Question

list the potential solutions to $2\log x - \log 3 = \log 3$ from least to greatest.
$x = \square$ or $x = \square$

Explanation:

Step1: Use logarithm power rule

Recall the logarithm power rule: \( n\log a=\log a^n \). Apply it to \( 2\log x \), we get \( 2\log x = \log x^2 \). So the equation \( 2\log x-\log 3=\log 3 \) becomes \( \log x^2-\log 3=\log 3 \).

Step2: Use logarithm quotient rule

Recall the logarithm quotient rule: \( \log a - \log b=\log\frac{a}{b} \).

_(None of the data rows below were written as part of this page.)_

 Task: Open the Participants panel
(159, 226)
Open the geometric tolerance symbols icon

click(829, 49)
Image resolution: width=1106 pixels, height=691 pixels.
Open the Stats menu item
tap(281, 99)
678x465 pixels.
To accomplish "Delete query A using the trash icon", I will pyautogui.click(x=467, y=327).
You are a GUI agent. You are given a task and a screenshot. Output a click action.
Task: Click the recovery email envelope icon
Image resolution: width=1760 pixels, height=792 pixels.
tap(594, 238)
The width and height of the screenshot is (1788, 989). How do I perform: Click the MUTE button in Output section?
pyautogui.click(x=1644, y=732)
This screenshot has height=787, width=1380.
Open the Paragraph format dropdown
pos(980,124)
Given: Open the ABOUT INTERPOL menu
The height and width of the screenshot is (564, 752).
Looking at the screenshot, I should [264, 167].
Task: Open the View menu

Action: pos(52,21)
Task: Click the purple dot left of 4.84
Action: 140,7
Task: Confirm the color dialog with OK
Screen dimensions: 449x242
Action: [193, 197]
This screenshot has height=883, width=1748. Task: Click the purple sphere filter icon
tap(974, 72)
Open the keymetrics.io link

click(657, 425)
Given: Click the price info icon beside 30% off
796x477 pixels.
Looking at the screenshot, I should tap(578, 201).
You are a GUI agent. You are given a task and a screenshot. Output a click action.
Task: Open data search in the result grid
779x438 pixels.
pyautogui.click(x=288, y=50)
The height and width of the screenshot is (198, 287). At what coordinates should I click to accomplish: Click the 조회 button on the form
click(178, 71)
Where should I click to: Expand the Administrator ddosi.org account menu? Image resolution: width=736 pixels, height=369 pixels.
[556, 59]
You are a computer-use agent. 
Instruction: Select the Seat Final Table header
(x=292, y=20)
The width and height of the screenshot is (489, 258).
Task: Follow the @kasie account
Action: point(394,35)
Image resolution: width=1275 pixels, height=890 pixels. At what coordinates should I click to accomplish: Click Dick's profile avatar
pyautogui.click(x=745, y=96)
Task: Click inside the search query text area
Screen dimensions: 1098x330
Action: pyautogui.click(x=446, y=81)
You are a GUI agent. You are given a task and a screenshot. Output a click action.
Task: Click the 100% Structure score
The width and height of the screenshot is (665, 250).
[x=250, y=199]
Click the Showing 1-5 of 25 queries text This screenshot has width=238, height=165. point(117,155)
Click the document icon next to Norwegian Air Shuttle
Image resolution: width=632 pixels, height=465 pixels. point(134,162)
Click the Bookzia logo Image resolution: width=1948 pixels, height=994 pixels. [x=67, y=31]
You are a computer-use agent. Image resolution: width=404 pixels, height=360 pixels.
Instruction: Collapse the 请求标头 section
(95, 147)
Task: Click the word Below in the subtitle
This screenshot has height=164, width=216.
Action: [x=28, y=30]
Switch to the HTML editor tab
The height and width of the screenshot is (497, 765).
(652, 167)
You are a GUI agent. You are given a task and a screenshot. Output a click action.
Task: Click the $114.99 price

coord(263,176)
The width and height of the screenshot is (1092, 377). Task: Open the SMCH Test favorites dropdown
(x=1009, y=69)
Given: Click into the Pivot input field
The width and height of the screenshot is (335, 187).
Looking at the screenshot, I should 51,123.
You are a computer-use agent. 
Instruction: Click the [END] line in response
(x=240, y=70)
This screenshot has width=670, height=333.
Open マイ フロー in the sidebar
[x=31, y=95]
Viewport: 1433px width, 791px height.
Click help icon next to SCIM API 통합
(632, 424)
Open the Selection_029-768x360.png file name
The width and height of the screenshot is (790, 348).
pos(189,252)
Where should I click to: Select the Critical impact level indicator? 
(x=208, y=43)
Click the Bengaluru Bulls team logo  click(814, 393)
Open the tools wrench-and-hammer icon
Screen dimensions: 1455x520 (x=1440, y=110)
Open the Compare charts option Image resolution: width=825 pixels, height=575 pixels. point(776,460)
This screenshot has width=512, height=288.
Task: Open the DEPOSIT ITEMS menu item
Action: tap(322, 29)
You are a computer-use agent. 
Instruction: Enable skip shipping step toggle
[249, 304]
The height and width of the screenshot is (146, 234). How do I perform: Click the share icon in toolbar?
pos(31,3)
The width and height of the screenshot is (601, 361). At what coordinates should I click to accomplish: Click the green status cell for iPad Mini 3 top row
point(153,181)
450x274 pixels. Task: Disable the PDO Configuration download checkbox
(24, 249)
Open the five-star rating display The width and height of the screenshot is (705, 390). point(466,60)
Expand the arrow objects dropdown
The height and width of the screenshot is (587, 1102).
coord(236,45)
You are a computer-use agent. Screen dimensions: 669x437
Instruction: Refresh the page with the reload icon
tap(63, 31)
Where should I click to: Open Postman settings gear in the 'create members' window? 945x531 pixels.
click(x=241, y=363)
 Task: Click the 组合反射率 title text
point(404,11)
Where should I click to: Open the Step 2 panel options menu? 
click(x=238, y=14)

Apply it to \( \log x^2-\log 3 \), we have \( \log\frac{x^2}{3}=\log 3 \).

Step3: Set arguments equal

If \( \log a=\log b \) (assuming the same base), then \( a = b \) (for \( a>0,b>0 \)). So from \( \log\frac{x^2}{3}=\log 3 \), we get \( \frac{x^2}{3}=3 \).

Step4: Solve for \( x^2 \)

Multiply both sides of the equation \( \frac{x^2}{3}=3 \) by 3: \( x^2=3\times3 = 9 \).

Step5: Solve for \( x \)

Take the square root of both sides: \( x=\pm\sqrt{9}=\pm 3 \). But we need to check the domain of the original logarithmic function. The argument of a logarithm must be positive, so for \( \log x \), \( x>0 \). So \( x=- 3 \) is not in the domain. So the only valid solution is \( x = 3 \). Wait, but the problem says "potential solutions", so we consider the algebraic solutions first (before domain check). So the potential solutions come from \( x^2 = 9 \), so \( x=-3 \) or \( x = 3 \).

Answer:

\( x=-3 \) or \( x = 3 \) (when listing from least to greatest, first \( -3 \), then \( 3 \))